Start of Block

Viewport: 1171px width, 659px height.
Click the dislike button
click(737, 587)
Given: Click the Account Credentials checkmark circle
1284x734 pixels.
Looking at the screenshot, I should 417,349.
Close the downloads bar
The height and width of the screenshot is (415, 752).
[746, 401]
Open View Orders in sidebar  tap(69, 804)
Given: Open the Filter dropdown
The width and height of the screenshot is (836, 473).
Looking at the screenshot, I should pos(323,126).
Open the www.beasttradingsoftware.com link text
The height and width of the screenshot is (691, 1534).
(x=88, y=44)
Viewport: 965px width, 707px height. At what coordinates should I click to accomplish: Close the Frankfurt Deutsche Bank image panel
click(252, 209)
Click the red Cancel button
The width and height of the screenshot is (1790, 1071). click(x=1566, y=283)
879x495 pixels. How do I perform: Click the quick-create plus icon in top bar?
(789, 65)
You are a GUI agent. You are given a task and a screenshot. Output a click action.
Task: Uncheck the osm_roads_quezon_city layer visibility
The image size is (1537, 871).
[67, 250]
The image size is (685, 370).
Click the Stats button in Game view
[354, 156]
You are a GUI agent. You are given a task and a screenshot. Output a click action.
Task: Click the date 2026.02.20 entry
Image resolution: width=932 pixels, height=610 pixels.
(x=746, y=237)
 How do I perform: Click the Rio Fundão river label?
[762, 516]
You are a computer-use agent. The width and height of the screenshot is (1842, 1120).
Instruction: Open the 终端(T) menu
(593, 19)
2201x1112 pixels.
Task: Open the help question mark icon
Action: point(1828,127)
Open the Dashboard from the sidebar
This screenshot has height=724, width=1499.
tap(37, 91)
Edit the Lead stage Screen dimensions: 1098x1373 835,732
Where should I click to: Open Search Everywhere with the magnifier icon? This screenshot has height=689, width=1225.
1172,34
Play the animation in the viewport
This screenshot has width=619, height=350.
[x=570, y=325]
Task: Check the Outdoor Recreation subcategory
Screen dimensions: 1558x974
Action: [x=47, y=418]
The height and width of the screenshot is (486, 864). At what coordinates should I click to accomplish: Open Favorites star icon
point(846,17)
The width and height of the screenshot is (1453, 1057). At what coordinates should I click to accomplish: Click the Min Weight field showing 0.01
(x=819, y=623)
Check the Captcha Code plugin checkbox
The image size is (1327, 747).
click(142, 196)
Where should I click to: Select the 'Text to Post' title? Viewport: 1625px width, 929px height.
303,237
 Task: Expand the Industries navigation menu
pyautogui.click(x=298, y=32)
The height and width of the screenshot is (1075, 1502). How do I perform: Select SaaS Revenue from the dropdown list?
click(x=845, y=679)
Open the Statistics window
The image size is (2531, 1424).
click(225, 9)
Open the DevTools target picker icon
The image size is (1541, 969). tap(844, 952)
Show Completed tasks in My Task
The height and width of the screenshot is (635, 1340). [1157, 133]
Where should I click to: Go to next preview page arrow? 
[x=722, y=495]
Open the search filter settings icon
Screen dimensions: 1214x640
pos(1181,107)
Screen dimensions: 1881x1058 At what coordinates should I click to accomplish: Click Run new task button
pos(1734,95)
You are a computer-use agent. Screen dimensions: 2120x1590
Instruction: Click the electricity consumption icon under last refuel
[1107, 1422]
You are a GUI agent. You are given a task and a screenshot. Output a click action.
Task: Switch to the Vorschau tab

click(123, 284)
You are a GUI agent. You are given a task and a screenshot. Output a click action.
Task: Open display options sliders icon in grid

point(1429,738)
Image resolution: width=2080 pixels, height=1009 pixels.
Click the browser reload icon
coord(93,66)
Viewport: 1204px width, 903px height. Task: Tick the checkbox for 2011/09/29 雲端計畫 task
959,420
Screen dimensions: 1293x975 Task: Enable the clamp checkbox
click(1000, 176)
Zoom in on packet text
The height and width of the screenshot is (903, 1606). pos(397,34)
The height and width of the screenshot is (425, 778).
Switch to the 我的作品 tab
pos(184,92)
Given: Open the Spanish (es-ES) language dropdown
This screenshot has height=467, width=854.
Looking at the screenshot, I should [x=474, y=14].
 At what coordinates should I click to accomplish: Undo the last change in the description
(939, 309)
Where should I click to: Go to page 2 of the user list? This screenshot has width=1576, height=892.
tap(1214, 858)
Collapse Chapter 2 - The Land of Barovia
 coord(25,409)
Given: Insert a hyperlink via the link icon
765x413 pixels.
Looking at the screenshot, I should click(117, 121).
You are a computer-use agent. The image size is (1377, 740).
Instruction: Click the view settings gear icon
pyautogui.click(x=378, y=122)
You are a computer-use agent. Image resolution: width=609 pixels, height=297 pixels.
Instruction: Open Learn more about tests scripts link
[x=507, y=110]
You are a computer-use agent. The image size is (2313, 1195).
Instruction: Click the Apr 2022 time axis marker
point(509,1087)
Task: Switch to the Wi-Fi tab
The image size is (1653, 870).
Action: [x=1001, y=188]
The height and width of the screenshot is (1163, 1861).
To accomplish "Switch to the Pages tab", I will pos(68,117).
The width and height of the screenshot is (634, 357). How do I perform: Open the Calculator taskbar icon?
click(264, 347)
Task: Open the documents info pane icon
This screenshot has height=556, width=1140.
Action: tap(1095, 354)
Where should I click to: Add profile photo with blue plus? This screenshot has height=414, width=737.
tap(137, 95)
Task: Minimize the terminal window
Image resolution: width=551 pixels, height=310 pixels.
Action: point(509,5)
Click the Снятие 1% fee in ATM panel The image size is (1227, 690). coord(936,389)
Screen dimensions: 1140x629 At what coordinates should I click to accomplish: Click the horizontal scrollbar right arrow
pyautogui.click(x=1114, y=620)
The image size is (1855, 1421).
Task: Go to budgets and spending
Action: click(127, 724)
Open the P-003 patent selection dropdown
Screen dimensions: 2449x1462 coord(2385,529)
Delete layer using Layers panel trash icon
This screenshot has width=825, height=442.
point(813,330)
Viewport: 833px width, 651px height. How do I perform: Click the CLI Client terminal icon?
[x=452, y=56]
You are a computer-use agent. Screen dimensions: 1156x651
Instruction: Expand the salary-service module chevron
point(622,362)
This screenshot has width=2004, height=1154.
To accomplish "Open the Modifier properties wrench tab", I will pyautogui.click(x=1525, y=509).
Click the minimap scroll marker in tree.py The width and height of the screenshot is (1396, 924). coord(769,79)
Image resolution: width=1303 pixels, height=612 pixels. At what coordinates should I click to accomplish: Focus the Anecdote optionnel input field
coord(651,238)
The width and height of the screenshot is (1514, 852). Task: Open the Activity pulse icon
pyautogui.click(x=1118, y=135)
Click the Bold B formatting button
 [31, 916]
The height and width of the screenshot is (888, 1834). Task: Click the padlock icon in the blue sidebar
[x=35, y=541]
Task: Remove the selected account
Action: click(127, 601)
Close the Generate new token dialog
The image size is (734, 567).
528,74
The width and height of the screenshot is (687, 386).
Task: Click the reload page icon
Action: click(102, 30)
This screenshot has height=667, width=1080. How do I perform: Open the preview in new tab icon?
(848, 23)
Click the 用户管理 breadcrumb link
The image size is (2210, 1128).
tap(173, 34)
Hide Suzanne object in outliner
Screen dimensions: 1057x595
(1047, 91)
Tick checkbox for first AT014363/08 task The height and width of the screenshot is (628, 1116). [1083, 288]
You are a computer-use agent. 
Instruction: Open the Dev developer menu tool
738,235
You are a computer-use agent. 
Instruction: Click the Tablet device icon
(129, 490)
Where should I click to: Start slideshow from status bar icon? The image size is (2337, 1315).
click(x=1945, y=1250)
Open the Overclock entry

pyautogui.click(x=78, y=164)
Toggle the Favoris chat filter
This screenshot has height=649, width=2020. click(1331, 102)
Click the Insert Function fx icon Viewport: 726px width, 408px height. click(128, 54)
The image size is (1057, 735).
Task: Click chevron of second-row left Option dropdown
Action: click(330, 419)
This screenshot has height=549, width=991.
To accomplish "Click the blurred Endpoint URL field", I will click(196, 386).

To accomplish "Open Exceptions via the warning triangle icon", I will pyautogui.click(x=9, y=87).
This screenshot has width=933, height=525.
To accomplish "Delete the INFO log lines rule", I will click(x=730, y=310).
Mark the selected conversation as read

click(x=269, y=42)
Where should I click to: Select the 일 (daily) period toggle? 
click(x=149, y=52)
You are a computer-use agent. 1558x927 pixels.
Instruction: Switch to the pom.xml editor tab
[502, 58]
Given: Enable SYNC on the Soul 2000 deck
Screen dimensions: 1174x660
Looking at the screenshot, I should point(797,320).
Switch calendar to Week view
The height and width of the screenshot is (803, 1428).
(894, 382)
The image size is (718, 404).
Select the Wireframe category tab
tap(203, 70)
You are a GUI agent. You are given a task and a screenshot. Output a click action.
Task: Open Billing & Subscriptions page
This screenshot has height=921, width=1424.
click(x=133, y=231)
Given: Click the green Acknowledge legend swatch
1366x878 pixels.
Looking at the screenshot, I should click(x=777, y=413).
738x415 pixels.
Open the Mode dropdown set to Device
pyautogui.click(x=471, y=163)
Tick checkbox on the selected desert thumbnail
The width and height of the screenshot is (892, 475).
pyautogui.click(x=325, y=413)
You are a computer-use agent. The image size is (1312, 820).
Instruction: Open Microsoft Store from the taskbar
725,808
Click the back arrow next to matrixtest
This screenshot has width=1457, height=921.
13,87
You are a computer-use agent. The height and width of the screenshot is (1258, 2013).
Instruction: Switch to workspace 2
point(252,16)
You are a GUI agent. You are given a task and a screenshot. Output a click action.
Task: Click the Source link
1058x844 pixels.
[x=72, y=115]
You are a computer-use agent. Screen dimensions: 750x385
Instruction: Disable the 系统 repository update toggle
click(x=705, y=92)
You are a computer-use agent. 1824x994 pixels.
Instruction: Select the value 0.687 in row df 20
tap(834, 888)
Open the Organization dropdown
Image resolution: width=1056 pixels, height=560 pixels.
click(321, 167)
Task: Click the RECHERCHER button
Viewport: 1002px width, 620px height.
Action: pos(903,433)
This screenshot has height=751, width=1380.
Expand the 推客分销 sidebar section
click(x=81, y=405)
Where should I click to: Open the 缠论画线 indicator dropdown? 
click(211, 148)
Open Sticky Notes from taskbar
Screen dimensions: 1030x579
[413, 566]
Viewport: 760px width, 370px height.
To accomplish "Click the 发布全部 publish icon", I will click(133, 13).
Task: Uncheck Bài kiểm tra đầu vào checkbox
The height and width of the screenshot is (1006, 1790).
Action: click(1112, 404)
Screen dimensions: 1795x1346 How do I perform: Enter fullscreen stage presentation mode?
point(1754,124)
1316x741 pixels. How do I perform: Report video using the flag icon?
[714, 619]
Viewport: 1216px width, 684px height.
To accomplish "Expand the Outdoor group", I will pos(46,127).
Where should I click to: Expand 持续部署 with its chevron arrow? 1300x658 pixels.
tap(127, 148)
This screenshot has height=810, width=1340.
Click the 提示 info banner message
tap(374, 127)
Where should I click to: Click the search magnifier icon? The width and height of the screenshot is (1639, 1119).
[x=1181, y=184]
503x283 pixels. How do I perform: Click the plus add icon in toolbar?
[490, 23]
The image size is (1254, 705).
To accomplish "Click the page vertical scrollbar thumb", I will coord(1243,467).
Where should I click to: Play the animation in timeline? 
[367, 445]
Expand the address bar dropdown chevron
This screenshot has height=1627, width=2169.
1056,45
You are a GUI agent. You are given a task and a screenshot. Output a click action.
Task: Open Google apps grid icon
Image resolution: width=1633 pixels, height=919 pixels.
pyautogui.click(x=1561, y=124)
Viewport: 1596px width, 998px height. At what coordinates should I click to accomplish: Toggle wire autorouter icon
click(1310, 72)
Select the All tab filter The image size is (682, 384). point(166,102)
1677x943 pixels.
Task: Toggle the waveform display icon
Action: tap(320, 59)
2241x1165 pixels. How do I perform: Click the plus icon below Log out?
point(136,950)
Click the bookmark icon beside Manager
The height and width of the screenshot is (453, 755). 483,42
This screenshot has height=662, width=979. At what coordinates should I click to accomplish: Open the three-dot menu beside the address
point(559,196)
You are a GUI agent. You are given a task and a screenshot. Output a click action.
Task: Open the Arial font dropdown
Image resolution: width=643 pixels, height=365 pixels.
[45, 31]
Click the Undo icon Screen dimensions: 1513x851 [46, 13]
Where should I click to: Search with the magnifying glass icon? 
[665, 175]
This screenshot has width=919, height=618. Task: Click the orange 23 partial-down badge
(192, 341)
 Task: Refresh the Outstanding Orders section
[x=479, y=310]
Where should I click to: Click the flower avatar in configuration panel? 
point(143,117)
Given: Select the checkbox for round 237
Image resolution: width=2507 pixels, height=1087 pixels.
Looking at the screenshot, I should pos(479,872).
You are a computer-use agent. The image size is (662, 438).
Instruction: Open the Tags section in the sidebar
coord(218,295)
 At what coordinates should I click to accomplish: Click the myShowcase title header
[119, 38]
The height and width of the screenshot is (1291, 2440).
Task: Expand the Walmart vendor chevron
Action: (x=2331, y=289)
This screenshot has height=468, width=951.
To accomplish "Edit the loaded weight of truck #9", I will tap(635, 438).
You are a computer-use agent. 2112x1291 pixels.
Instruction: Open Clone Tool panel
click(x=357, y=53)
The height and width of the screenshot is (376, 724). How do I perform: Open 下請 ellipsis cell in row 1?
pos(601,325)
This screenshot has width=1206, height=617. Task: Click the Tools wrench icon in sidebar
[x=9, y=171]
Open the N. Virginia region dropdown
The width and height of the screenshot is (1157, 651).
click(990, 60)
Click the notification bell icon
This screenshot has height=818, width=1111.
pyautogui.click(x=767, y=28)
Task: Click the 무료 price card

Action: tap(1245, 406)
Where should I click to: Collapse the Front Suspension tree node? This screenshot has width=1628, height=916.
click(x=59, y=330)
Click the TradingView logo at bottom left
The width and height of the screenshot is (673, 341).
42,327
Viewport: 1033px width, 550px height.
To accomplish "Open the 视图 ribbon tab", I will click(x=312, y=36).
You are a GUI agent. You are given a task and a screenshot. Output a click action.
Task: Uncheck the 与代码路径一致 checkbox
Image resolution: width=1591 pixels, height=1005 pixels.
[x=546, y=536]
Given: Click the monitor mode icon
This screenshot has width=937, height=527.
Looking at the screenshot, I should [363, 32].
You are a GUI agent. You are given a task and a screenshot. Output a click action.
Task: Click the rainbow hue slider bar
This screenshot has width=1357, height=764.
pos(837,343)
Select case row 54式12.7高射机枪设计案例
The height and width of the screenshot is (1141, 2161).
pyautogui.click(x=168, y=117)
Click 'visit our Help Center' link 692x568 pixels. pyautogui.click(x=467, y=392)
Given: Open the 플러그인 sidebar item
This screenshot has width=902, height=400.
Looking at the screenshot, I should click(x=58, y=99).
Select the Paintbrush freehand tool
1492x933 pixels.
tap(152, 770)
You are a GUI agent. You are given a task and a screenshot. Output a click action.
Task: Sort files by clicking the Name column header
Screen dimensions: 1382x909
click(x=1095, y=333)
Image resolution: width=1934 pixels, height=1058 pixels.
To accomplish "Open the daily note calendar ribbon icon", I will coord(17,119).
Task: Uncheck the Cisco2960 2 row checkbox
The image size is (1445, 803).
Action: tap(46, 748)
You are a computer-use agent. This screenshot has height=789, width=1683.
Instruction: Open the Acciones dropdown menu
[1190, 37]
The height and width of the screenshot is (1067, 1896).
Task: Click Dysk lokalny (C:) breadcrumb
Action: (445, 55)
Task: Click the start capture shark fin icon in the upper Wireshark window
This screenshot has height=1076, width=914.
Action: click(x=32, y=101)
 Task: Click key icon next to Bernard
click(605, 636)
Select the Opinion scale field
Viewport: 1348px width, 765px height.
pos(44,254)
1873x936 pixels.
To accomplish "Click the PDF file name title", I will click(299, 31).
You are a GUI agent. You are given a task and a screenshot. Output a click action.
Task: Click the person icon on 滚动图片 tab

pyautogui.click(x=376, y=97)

End of Block

Return word for word the lines above from the line with "This screenshot has width=937, height=527." to the line with "Task: Uncheck the Cisco2960 2 row checkbox", including both and leaving out all others.

### The answer
This screenshot has width=937, height=527.
Looking at the screenshot, I should [363, 32].
You are a GUI agent. You are given a task and a screenshot. Output a click action.
Task: Click the rainbow hue slider bar
This screenshot has width=1357, height=764.
pos(837,343)
Select case row 54式12.7高射机枪设计案例
The height and width of the screenshot is (1141, 2161).
pyautogui.click(x=168, y=117)
Click 'visit our Help Center' link 692x568 pixels. pyautogui.click(x=467, y=392)
Given: Open the 플러그인 sidebar item
This screenshot has width=902, height=400.
Looking at the screenshot, I should click(x=58, y=99).
Select the Paintbrush freehand tool
1492x933 pixels.
tap(152, 770)
You are a GUI agent. You are given a task and a screenshot. Output a click action.
Task: Sort files by clicking the Name column header
Screen dimensions: 1382x909
click(x=1095, y=333)
Image resolution: width=1934 pixels, height=1058 pixels.
To accomplish "Open the daily note calendar ribbon icon", I will coord(17,119).
Task: Uncheck the Cisco2960 2 row checkbox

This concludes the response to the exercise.